• **ОТРЫВОК**:
►

В статье «Национальные чувства» (1906) Тукай издевается и над мударрисами, которые ходят из дома в дом с книгами под мышкой, изображая себя светочами учености, а на деле занятые лишь поисками дарового угощения. «Наша нация, – пишет он, – нуждается в джигитах, которые подобно сынам других наций отстаивали бы интересы беззащитного, обездоленного рабочего народа, сами понимали и могли бы разъяснить другим, что времена, когда пятерых бедняков можно было выменять на одну собаку, давно прошли… И наша нация нуждается в настоящих писателях и художниках… в истинно национальной поэзии и музыке, во всем, что способствовало бы прогрессу».
Усиленное внимание Тукая-сатирика к духовенству в этот период объяснимо: он мечтает о просвещении народа, а муллы и ишаны как сословие заинтересованы в народном невежестве. Тукай не оставлял духовенство в покое и позднее, хотя тогда его критика уже была направлена не столько против пережитков феодальной старины, сколько против несправедливостей буржуазного общества.
Что до языка и стиля стихов Тукая, написанных, в этот период, то о принципах народности здесь говорить пока что не приходится. Габдулле казались настоящей поэзией лишь те стихи, язык которых на две трети состоял из турецких, арабских и персидских слов и выражений. Только этот стиль, высокопарный и напыщенный, считался достойным для передачи высоких идей и страстей. Очевидно, «уроки» Мирхайдара Чулпаныя и Абдала Вели не прошли для него даром.
Лишь около десятка стихотворений, опубликованных поэтом за эти восемь месяцев, написаны на собственно татарском языке. В чем здесь дело? Возьмем, к примеру, стихотворение «Сон мужика». Это вольный перевод стихотворения А. Кольцова «Что ты спишь, мужичок?». Оно адресовано мужику. И естественно, поэт обращается к нему на языке разговорном, то есть татарском. То же самое относится и к стихотворениям «О свободе», «Несколько слов к друзьям», «О единстве». Правда, в них поэт обращается к нации в целом. Но ведь большинство нации составляет «простонародье», то есть в первую очередь крестьянство.
В основу небольшой стихотворной повести «Фатима» легли жизненные перипетии одной уральской семьи. Бойкая, плутоватая жена смирного, как забитая лошадь, мелкого торговца начала привечать к себе парней и окончательно сбилась с пути. Об этом, конечно же, нельзя было писать в напыщенном стиле, языком, полным арабизмов и фарсизмов.
Так, «адресат» стихотворения или жизненный материал порой заставляли поэта писать на родном разговорном языке. Сам по себе факт обращения к народному языку заслуживает всяческого одобрения. Но с точки зрения художественных достоинств можно сказать, что это всего-навсего зарифмованная и уложенная в размер дидактическая проза. Впрочем, это скорее не вина, а беда Тукая.
Дело в том, что литературный татарский язык, способный передать все оттенки мысли и чувства, не прибегая к иноязычным заимствованиям, еще только предстояло создать. И вклад Тукая в создание такого языка огромен. Но это еще впереди.

◄

• **ДАННЫЕ**:
►

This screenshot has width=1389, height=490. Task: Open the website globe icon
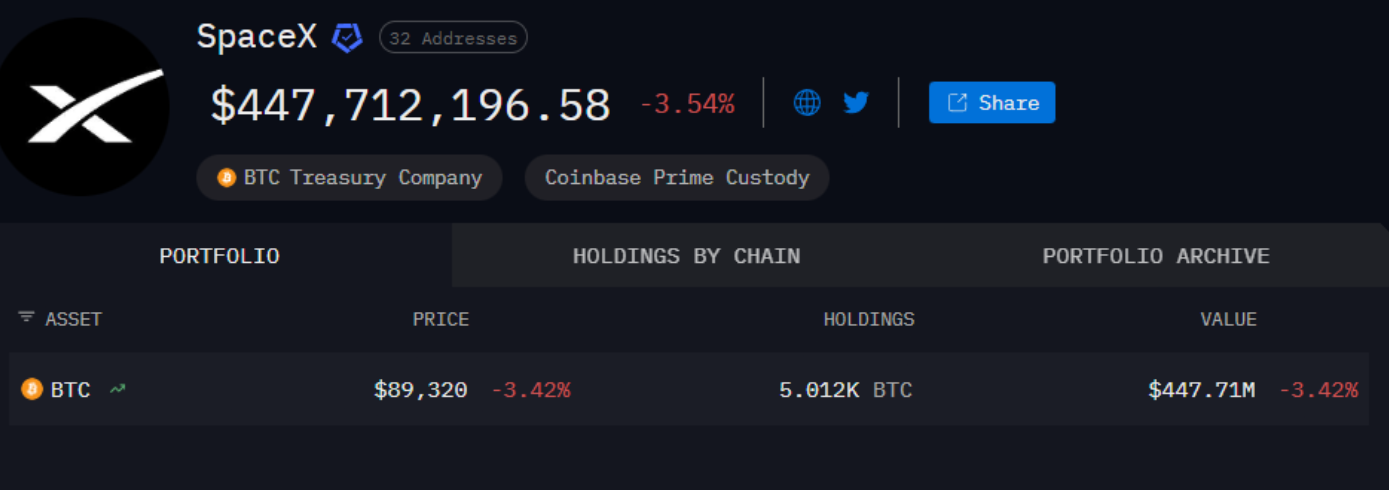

◄

• **ЗАДАНИЯ**:
A – Вольным переводом какого стихотворения, согласно отрывку о Тукае, является «Сон мужика»?
B – Перечислите все произведения Тукая, названные в отрывке.
C – Подхватите рассказ о творчестве Тукая и продолжите его после последнего предложения отрывка.
Данные для выполнения заданий не понадобятся.

• **ОТВЕТЫ К ЗАДАНИЯМ**:
A – Стихотворения А. Кольцова «Что ты спишь, мужичок?».

B – «Национальные чувства», «Сон мужика», «О свободе», «Несколько слов к друзьям», «О единстве», «Фатима».

C –
В том же 1906 году он создал и образцы высокой лирики. Ода «Пушкину», стихотворения «После разлуки», «Не я ли тот, кто скорбит?», «О, эта любовь!» свидетельствовали о незаурядном поэтическом даре их автора. Плохо одно – ныне их нужно переводить на татарский язык.
3
Восторги, которым предавался Габдулла после «Манифеста 17 октября», оказались недолгими: события, следовавшие одно за другим, быстро развеяли его иллюзии. Рабочие и крестьяне продолжали борьбу. Каждый день до Уральска доходили новые вести: московские рабочие, выйдя на баррикады, в течение десяти дней держали город в своих руках, в Казани революционеры, забаррикадировавшись в помещении городской думы, отстреливались от войск и полиции.
Царские же посулы явно остадись на бумаге: говорили, свобода личности, а людей продолжают бросать в тюрьмы; говорили о свободе собраний, а стоит собраться на улице десятку людей, и полиция с казаками тут как тут; говорили, свобода печати, а цензура постоянно сует свой нос в дела редакции, охранка не дает покоя.
4 января 1906 года мировой судья второго участка, помощник прокурора и пристав вместе с понятыми вломились в редакцию «Уральца» и произвели обыск, перевернув вверх дном и редакционные помещения, и типографию. Поводом, оказывается, послужили «крамольные» материалы в номере от 1 января.
Начались разбирательство, допросы. Долго мучили работников редакции, типографии, в том числе Мутыгыя. В конце концов газету закрыли, а редактора Н. Д. Аржанова отдали под суд. Вот тебе и свобода печати!
Окончилась избирательная кампания, члены думы выехали в Петербург. Вначале известия из столицы поступали обнадеживающие. Левые депутаты, в том числе татарские трудовики, смело выдвигали перед правительством свои требования, обвиняли министров. Однако время шло, своды Таврического дворца сотрясались от речей, а перемен в стране никаких.
Нужен был лишь толчок, чтобы окончательно растаяли последние надежды. И он не заставил себя долго ждать: царское правительство разогнало I Государственную думу. Это событие, тяжело переживавшееся демократической интеллигенцией, отрезвило и Тукая.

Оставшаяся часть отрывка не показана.